17-й километр
Есть такой светлячок внутри, он не растет, а убывать умеет. Его бы беречь, а как беречь, если жить мешает. Зовут того светлячка Совесть.
– Скажи, Адам, кто был до нас?
– Боль и удовольствие.
– Они любили друг друга?
– Да.
– Откуда ты знаешь?
– Мы тому доказательство.
У природы один неверный шаг, и тот человек.
До Ньютона человеку уютнее было, он законами сильно ограничил. Хуже Ньютона Станиславский со своим «Не верю!».
Тень утонула. Все всполошились. Кто-то догадался погасить свет. И всё встало на места.
Я в отпуске – раз. Не в своей стране – два. У меня есть время думать о нюансах. Сегодня – это выемка над верхней губой.
Как только человек рождается, к нему прилетает ангел, дотронуться до этого места указательным пальцем. Оставив след, ангел улетает, а только что пришедший на Землю забывает всё, что было с ним прежде.
Кому пришло в голову прикрывать место ангела полоской усов?
– Почему голова женского рода?
– Ей во время дождя юбка требуется.
В давние времена в первую брачную ночь даже звезды занавешивали.

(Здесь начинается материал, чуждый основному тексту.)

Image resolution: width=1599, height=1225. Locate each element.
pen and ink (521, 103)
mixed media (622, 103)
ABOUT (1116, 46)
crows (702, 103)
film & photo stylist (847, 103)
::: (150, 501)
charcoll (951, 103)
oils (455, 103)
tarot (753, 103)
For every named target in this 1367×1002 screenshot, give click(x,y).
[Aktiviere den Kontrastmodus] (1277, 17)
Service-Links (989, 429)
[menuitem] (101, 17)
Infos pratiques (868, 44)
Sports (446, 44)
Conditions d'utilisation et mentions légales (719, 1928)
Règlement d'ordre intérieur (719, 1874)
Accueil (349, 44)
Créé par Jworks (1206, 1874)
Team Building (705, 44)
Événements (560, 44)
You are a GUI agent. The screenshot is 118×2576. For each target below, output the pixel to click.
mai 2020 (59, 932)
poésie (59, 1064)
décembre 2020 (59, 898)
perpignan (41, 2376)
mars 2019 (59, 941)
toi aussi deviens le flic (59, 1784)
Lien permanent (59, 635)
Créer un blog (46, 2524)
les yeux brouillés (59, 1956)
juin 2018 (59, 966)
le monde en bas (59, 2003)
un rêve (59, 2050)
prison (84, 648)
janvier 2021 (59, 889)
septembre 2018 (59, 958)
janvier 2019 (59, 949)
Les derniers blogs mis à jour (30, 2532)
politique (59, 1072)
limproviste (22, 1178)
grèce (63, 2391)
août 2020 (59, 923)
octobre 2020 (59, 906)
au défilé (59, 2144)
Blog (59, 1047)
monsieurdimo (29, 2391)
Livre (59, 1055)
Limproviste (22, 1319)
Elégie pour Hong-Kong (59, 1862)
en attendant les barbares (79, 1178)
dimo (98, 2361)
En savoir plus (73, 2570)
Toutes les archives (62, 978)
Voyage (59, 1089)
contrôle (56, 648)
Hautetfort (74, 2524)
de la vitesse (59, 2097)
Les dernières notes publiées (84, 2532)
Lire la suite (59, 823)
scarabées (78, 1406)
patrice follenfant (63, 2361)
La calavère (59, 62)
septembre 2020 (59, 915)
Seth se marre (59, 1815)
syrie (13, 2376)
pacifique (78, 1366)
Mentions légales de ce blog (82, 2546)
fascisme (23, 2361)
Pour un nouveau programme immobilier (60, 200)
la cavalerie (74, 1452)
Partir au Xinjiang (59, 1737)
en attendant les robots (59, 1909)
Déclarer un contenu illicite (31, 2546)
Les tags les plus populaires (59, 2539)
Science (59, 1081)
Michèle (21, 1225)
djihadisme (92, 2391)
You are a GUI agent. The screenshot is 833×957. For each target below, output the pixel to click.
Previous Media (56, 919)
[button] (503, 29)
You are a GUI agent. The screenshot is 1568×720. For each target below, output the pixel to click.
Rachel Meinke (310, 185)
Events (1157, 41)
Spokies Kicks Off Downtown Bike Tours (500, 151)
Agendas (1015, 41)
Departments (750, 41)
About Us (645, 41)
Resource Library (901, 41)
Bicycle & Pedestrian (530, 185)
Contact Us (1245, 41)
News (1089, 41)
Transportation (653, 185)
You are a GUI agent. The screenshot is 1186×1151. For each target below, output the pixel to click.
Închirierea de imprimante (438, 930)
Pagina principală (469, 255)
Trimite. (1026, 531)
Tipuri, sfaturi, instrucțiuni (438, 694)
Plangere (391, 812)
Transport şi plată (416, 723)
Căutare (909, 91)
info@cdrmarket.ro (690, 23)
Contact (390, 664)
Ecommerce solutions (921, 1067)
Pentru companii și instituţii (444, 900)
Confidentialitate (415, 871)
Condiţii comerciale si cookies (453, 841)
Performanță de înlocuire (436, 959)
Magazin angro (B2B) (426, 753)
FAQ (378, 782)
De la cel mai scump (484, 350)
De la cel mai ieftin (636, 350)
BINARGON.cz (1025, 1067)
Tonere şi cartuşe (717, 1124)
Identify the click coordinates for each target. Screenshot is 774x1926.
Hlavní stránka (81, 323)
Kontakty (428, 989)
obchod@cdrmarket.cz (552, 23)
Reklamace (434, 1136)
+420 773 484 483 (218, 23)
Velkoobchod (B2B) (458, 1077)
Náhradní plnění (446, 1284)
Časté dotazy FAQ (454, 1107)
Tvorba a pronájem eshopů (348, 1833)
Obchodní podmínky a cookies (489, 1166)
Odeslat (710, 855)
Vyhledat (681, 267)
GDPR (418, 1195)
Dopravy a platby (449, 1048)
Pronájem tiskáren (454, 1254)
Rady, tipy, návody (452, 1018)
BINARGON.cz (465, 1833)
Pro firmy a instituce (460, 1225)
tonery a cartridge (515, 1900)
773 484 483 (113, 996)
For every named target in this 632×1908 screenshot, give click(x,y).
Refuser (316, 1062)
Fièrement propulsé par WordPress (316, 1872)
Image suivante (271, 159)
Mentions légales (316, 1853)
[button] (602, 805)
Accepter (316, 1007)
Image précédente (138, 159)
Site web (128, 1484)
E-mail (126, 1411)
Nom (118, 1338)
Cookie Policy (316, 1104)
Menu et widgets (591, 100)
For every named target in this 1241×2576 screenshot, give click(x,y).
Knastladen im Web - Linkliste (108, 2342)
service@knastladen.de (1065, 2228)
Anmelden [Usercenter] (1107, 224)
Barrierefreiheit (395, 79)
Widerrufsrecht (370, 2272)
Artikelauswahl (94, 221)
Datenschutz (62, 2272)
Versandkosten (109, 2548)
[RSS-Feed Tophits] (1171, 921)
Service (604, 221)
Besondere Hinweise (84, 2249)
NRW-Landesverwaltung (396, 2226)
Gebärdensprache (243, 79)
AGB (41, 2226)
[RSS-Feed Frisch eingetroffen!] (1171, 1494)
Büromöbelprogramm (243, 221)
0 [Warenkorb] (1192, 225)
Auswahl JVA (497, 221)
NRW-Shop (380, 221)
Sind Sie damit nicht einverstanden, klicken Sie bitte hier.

Когда ветер и солнце заигрывают с ее юбкой, с ее волосами… я понимаю: вот он, флаг государства, в котором хочется жить.
– Что такое патриотизм?
– Твердо стоять на Земле, когда все голосуют за небо.
Есть на свете тюрьмы, где не только исправляют, но и выводят в большие люди.
Штат Техас, г. Остин. Осужденный за растрату Уильям Сидни Портер через три года отсидки вышел известным писателем О.Генри.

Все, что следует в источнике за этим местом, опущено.